2025–26 National Budget of Bangladesh
- Government Seal of Bangladesh
- Submitted by: Salehuddin Ahmed (Adviser of Finance)
- Submitted to: Muhammad Yunus (Chief Adviser)
- Presented: 2 June 2025
- Passed: 2 June 2025
- Country: Bangladesh
- Parliament: Dissolved
- Government: Yunus ministry
- Party: Independent
- Finance minister: Salehuddin Ahmed
- Total revenue: ৳5.64 trillion (US$46 billion)
- Total expenditures: ৳7.90 trillion (US$64 billion) (0.88%)
- Deficit: ৳2.26 trillion (US$18 billion) (3.6% of GDP)
- GDP: ৳57.91 trillion (US$470 billion)
- Website: mof.gov.bd

= 2025 National budget of Bangladesh =

Budget of the Bangladeshi government for the fiscal year of 2025–26

The national budget of Bangladesh for the fiscal year 2025–26 was presented by finance adviser Salehuddin Ahmed on 2 June 2025. This will be Bangladesh's 54th national budget, and at the same time, it is the first budget of the interim government formed after the July Uprising.
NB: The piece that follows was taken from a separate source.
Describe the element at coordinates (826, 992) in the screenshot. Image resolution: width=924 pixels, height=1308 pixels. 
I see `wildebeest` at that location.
The interim government has unveiled a national budget of Tk 7.90 trillion (7,90,000 crore) for fiscal year 2025–26, which is slightly smaller (about Tk 7,000 crore less) than the original budget of Tk 7.97 trillion for 2024–25.

The budget's financing strategy puts a major emphasis on boosting revenues. The government set a revenue collection target of Tk 5,64,000 crore for FY2025–26, which is about 7.6% higher than the current year's revised target – roughly 9% of GDP. Of this, Tk 4,99,000 crore is expected to come from the National Board of Revenue through taxes, with the remaining Tk 65,000 crore from non-tax and other sources.

Many organizations have criticized this budget as it shows no structural difference from the previous budget of the Awami League government. According to the Centre for Policy Dialogue, the fundamental philosophy of the 2025–26 fiscal year budget—building an “inequality-free society”—is not reflected in the practical measures taken. Economist Fahmida Khatun stated that the reduction of Annual Development Programme allocations in the education, health, and agriculture sectors in the 2025–26 budget is concerning.